# Best Commercial...EVER!



## Don M. (Nov 14, 2017)

Once in a great while, a TV commercial appears that is worth watching....This is perhaps the Best Ever

https://video.search.yahoo.com/sear...f2ee69c67394b1129a4121c8e35ad636&action=click


----------



## RadishRose (Nov 14, 2017)

Don M. said:


> Once in a great while, a TV commercial appears that is worth watching....This is perhaps the Best Ever
> 
> https://video.search.yahoo.com/sear...f2ee69c67394b1129a4121c8e35ad636&action=click




Great commercial ( sniff)


----------



## terry123 (Nov 14, 2017)

Very good. Thanks for posting!


----------



## Ruth n Jersey (Nov 14, 2017)

It made me cry but not in a bad way.Great commercial.


----------



## hollydolly (Nov 14, 2017)

awwww that made me cry....


----------



## Butterfly (Nov 14, 2017)

Got a little misty watching that one, RadishRose.  Thanks.


----------



## RadishRose (Nov 14, 2017)

Butterfly said:


> Got a little misty watching that one, RadishRose.  Thanks.

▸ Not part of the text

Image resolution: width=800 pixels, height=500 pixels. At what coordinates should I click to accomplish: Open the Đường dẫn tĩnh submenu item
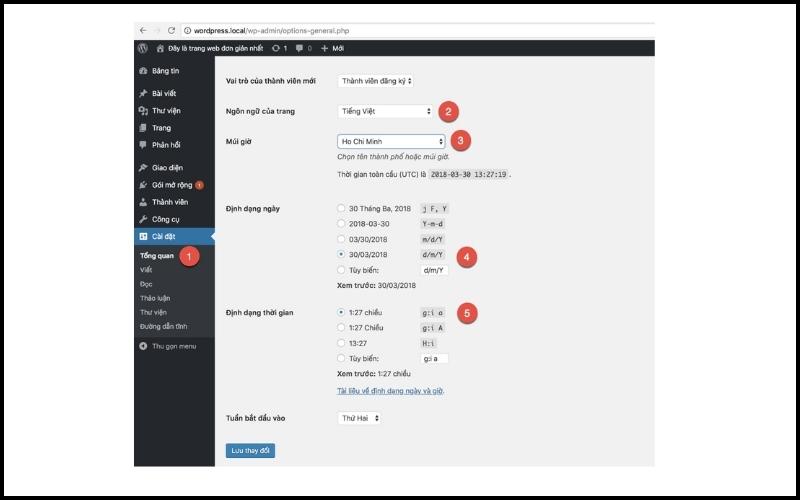point(163,326)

It was actually Don M. who posted it Butterfly. I was also misty and sniffy, really teared up on that one.


----------



## Gary O' (Nov 14, 2017)

Oh I do like that one

and this one;
https://www.youtube.com/watch?v=vksdBSVAM6g


----------



## HazyDavey (Nov 15, 2017)

Enjoyed that very much, thank you Don.


----------



## Lara (Dec 6, 2017)

What a sweet and poignant commercial. Pass the tissues please Radish Rose.


----------



## Wren (Dec 6, 2017)

Sorry, I’ve posted this in the wrong Topic ! Watch it anyway you might like it.....

A trailer for a TV show called Dancing on Ice

[video]https://m.youtube.com/watch?v=jyN2f7jA5Z0[/video]


----------